WORK ITEM: Copy each line of the data that has "computer" in it.

GIVEN INFORMATION:
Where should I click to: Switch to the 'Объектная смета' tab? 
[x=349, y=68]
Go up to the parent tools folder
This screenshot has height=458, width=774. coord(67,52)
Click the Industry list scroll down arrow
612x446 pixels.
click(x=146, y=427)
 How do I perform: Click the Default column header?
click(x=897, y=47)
* * *
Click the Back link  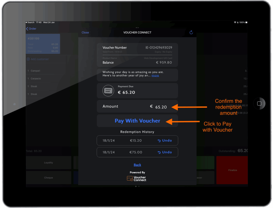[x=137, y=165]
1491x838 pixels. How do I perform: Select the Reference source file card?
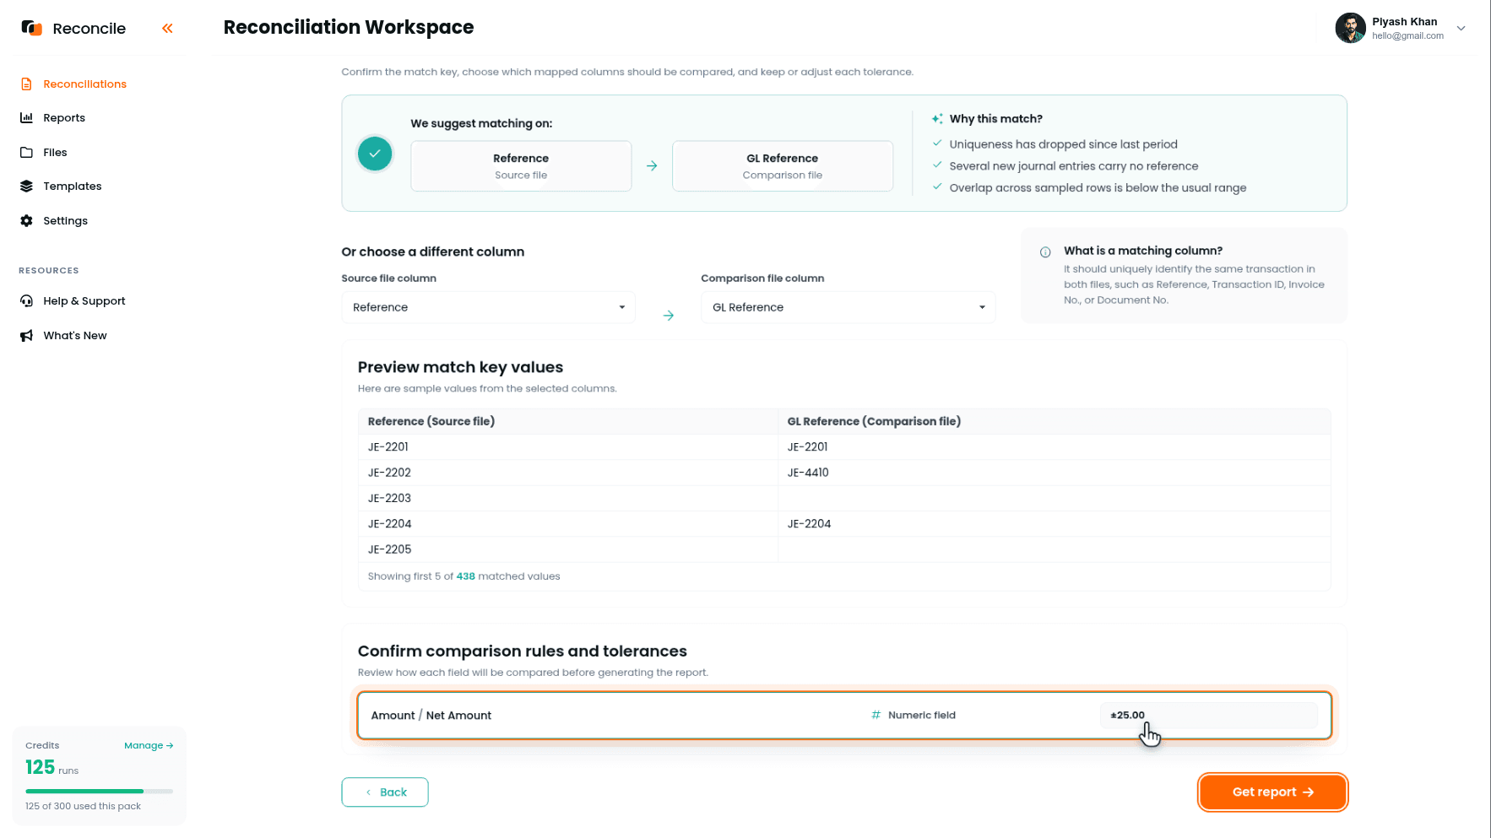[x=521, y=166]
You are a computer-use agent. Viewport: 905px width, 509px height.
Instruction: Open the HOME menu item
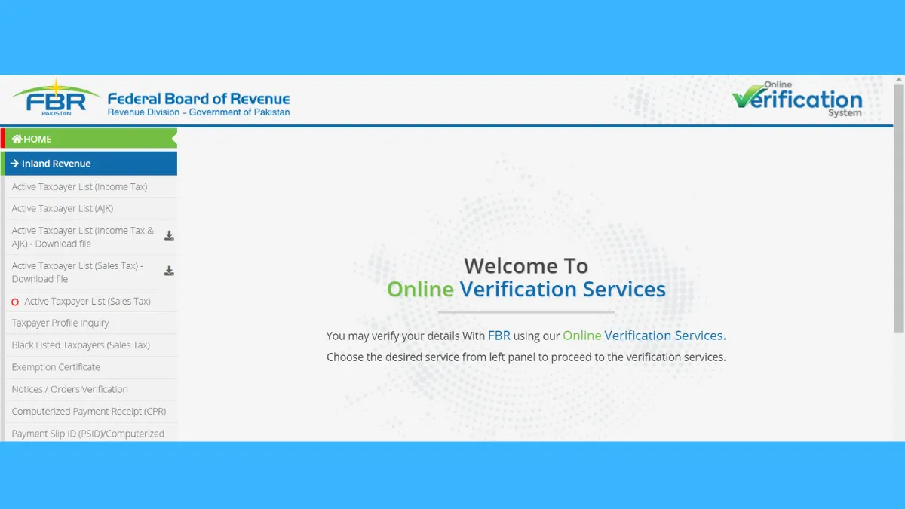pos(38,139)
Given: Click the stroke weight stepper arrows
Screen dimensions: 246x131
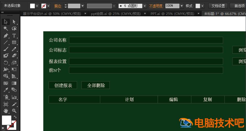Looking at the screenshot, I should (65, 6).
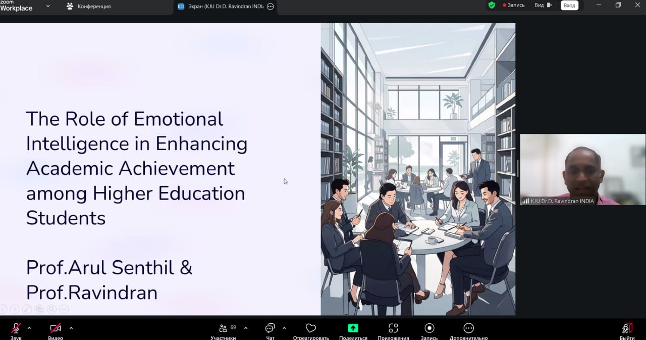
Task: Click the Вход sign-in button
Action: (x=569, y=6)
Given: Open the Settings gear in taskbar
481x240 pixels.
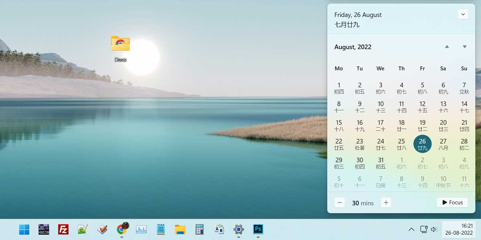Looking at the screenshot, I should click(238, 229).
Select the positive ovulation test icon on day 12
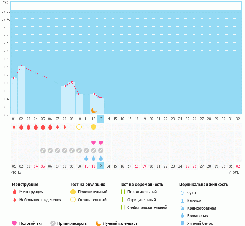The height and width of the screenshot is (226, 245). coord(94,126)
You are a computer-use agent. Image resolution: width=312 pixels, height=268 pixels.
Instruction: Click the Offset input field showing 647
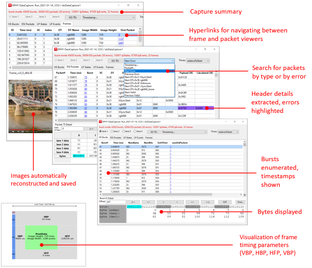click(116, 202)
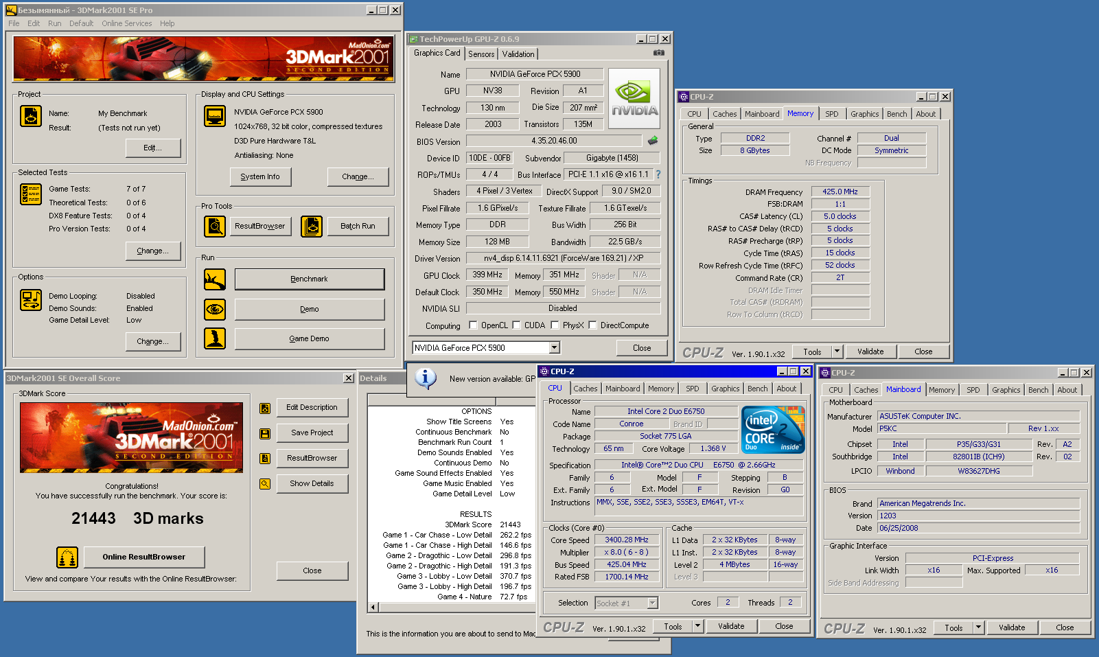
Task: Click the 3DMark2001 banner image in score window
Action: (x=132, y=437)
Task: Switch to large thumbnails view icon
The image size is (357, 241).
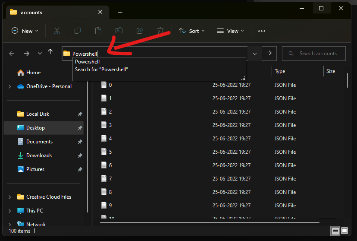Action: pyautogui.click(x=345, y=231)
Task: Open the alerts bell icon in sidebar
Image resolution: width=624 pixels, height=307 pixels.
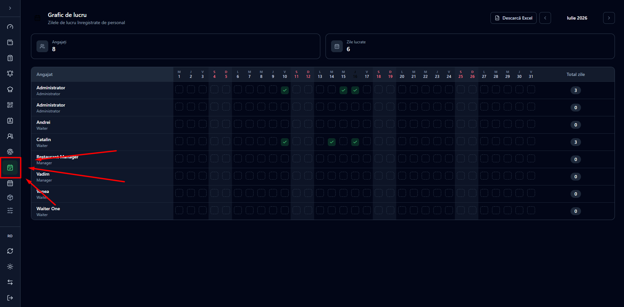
* * *
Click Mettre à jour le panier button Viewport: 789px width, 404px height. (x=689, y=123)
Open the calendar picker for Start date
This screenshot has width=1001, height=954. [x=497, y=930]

RESULT BELOW:
You are a computer-use agent. Viewport: 905px width, 509px height.
You are a computer-use agent. Image resolution: width=312 pixels, height=268 pixels.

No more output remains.